The comfort zone is a dangerous place to hang out.
One can rock along day-to-day with little to no disruption. Sure, once-in-a-while there might be a hiccup or two; but for the most part life is pretty good. The figurative trains run on time, Performance seems as good or better than last year. The climate / culture is pleasant enough.
When the comfort zone is good, every day is like a day at the beach.
But doesn’t something inevitably interrupt life as we come to expect it? It might be a competitor infringing on once-sacred territory. Or an unforeseen turn by the market. Or a client reorganizing.

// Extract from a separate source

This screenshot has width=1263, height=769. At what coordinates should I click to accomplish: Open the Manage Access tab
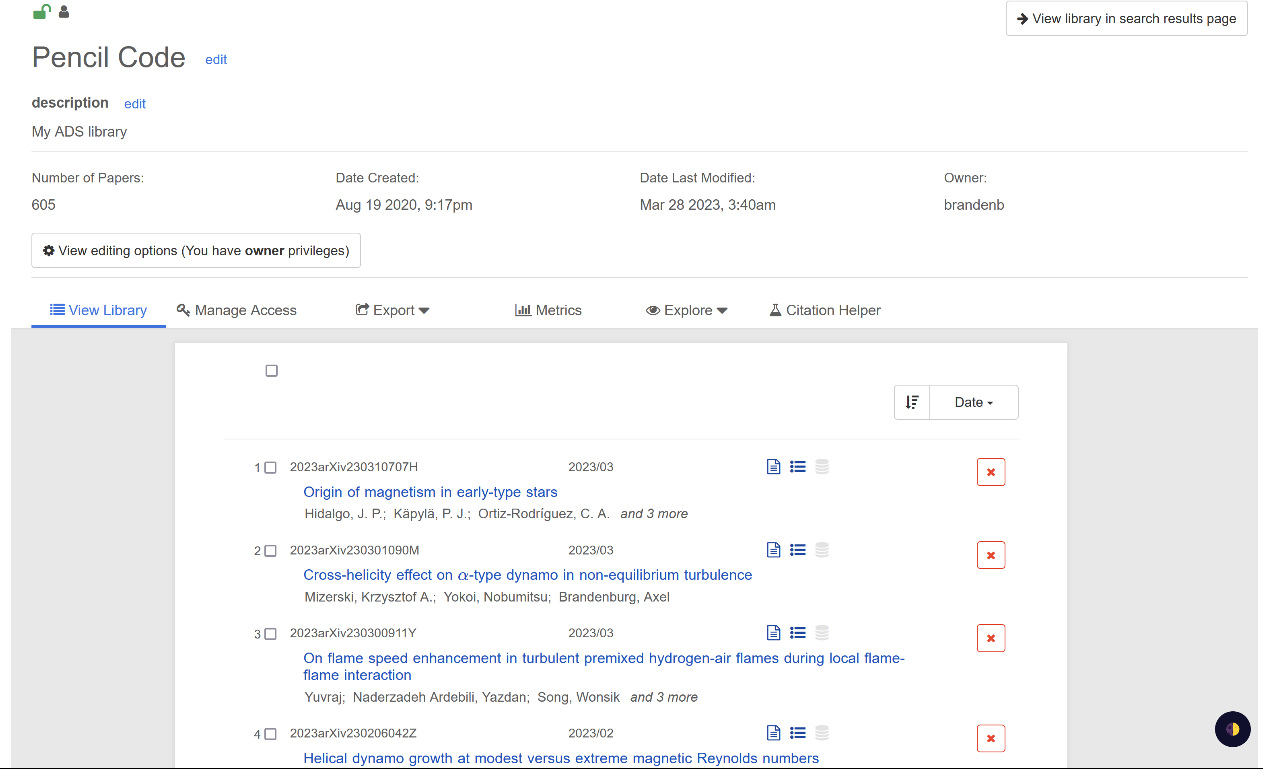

Not to worry. We’re still plenty comfortable.
Then something else happens. What seemed nothing more than a hiccup turns into an issue. Or a crisis.
It rarely happens overnight. It creeps. And seeps. It is hardly noticed at first. Then it is the subject of analysis.

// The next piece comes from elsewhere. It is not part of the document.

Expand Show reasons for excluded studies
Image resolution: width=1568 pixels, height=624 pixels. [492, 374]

By the time we huddle, dissect and debate solutions, things aren’t so comfortable anymore. We find ourselves smack-dab-in-the-middle of an uncomfortable new normal.
This is what the comfort zone does. It distorts perspective. At its most insidious it messes with my view of my reality. Rise and shine in the comfort zone day after day, and soon one begins to think this is the only reality that exists.
The comfort zone is insulated. The idea that cornerstones might be shifting, or that structural change might be necessary is impossible to fathom. What we do has always worked.
The reasoning is often that the topsy-turvy of disruption won’t last forever. The pendulum will swing. Things will return to the way they were.
The comfort zone can stifle innovation.
The difficulty is compounded by the fact that the longer everything rocks along at an acceptable level — though disruption abounds — the more perilous conditions can become.
When It Becomes Uncomfortable, It’s Too Late
If you’re reading this, chances are you have some first hand experience with the comfort zone. And let’s be clear — its amenities are to be enjoyed. But fail to respond to consequential change until things are uncomfortable, and we’re susceptible to the peril of knee-jerk attempts to fix things overnight.
And quick-fixes rarely fix anything.
So how does an organization, a team, or for that matter, an individual avoid the perils of the comfort zone?
Whatever might be said about Steve Jobs, it is doubtful he spent much time in the blind spots of a comfort zone. In his famous and oft quoted 2005 Stanford commencement address, Jobs spoke to the challenges that often accompany achievement. His advice?
“Stay hungry. Stay foolish.”
And while (at least from where I sit) his daily walk hardly seems a model for exuberant living, Jobs’ admonition is taken from the title of a book by entrepreneur Rashmi Bansal. It is about maintaining the spirit and vision that characterize the early hours of new adventure.
We can debate the use of terms like “foolish.” But while we’re debating, we know the reality — everything changes. Empires fall. Once revered companies disappear. Even what seem to be the best personal relationships can fail.
At least one antidote to the perils of the comfort zone is the appetite that characterizes new adventure.
Perhaps what we need — individually and institutionally, personally and professionally — is a youthful vision that sees beyond successes and challenges of the moment, and perceives the new beginnings that accompany each day.